Yemen state TV showed Interior Minister Abdul Qader Qahtan and top military officials inspecting the ship, named Jihan 1, docked at Aden port in southern Yemen.

In Washington, US State Department Spokeswoman Victoria Nuland said, “this is obviously extremely troubling.” She added, “we commend the Yemenis on their interdiction’s success.”

The Yemeni news agency reported that Yemen’s coast guard intercepted the ship in an operation coordinated with the US Navy. It said that the vessel’s eight crew members were Yemenis.

Yemen has recently witnessed several cases of illegal arms shipments through its porous shores on the Red and Arabian seas.

Yemen is home to an active branch of Al Qaida, which staged several failed or foiled attacks on US territory over the past several years. Washington considers Al Qaida in the Arabian Peninsula as the terror group’s most dangerous branch.

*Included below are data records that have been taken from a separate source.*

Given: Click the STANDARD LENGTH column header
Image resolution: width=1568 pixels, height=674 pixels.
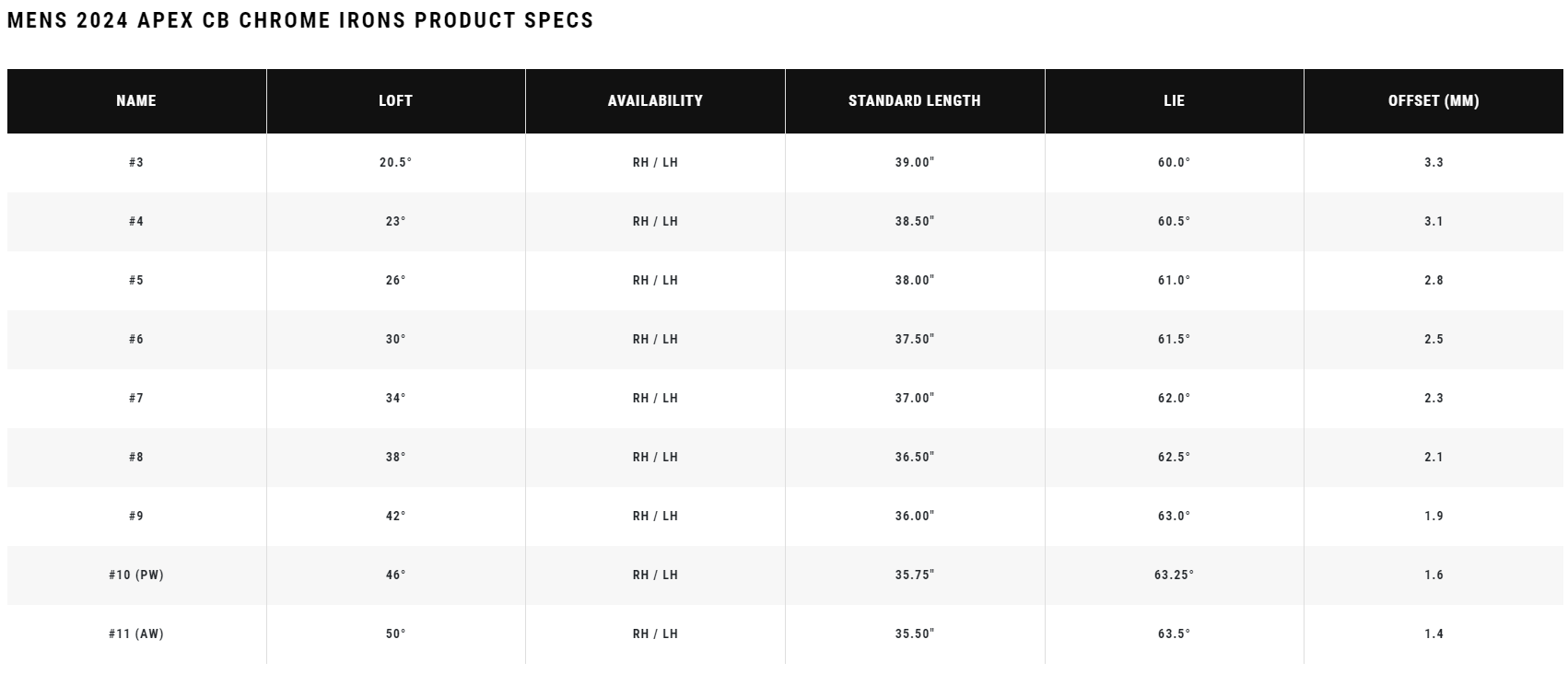Looking at the screenshot, I should tap(914, 101).
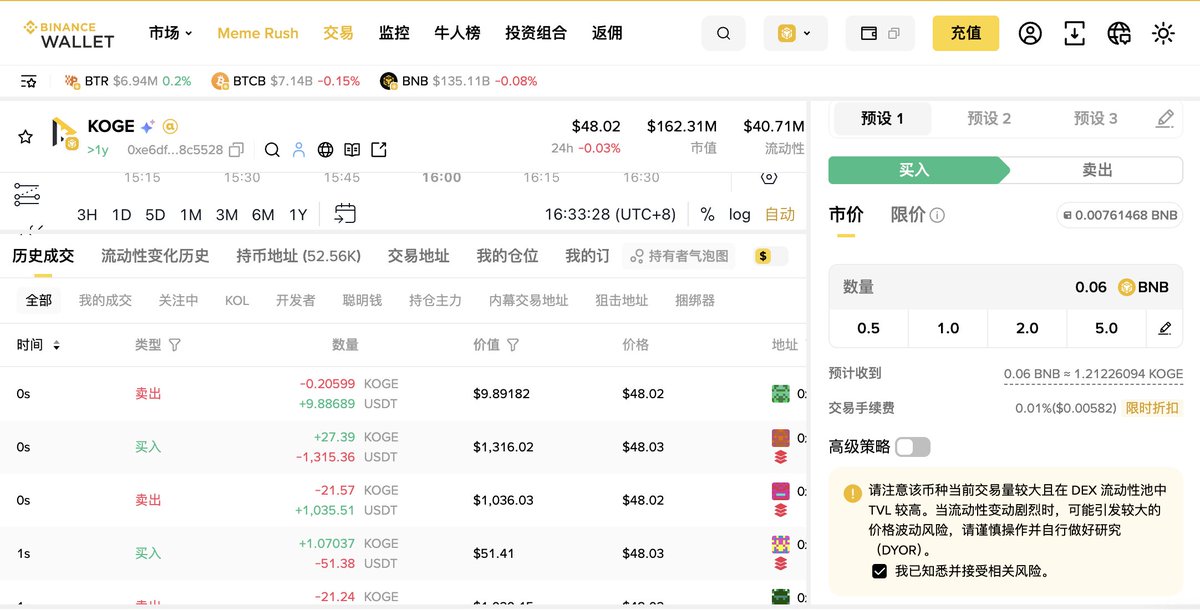Choose the 0.5 BNB quick amount
Image resolution: width=1200 pixels, height=610 pixels.
click(x=868, y=328)
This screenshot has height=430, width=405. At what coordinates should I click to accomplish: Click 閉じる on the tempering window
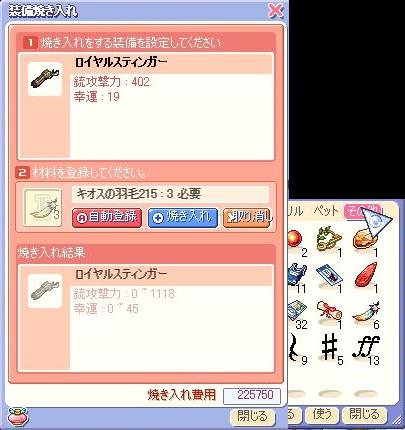coord(252,416)
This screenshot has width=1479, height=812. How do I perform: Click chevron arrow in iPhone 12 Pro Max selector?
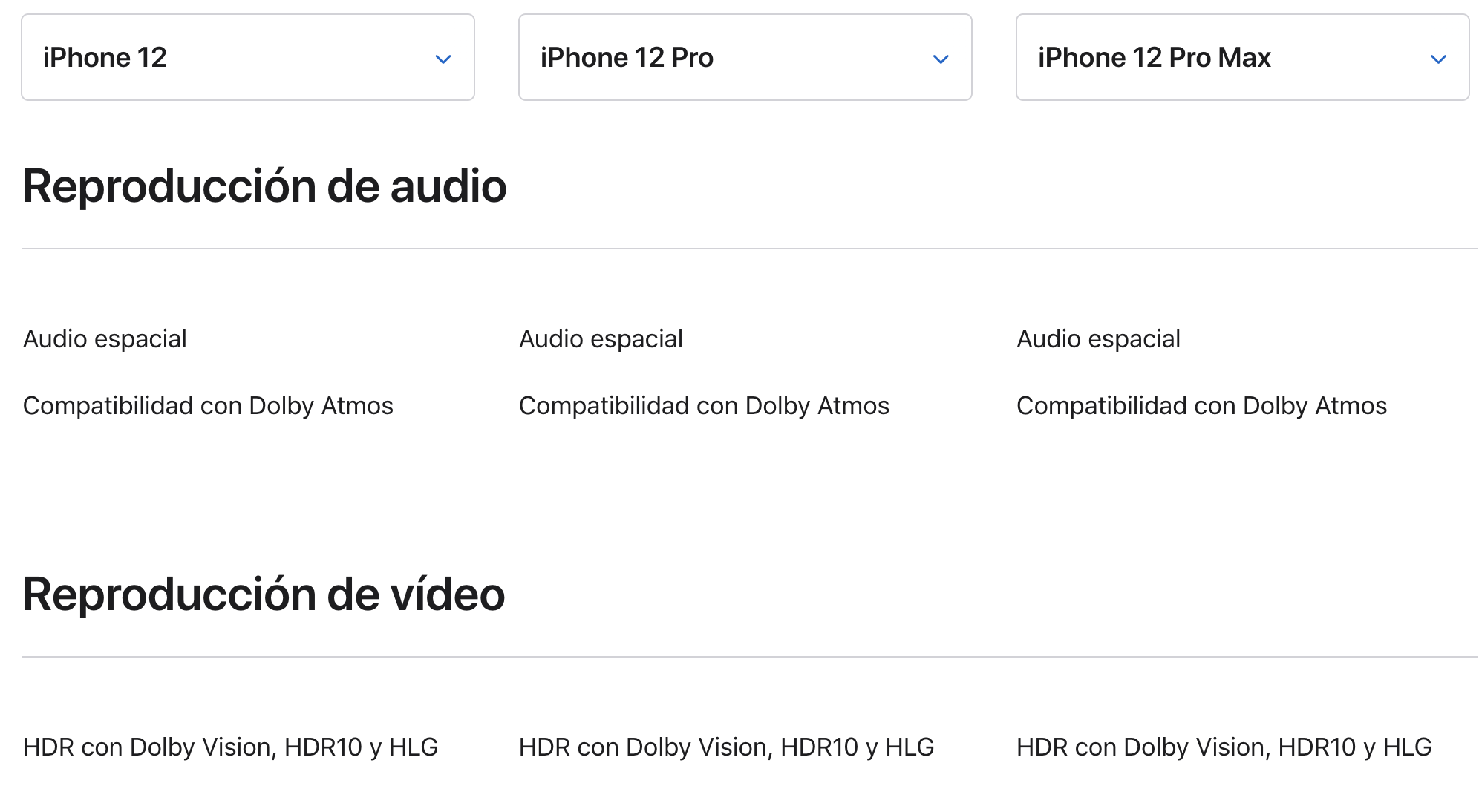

Yemen’s government, backed by the US, has carried out a wide offensive against Al Qaida strongholds in the south, driving militants out of cities and towns. The militants retaliated with a series of assassinations of top military and security officials in addition to deadly suicide attacks in the capital and in the south.

At the same time, US drone strikes have killed scores of suspected Al Qaida militants.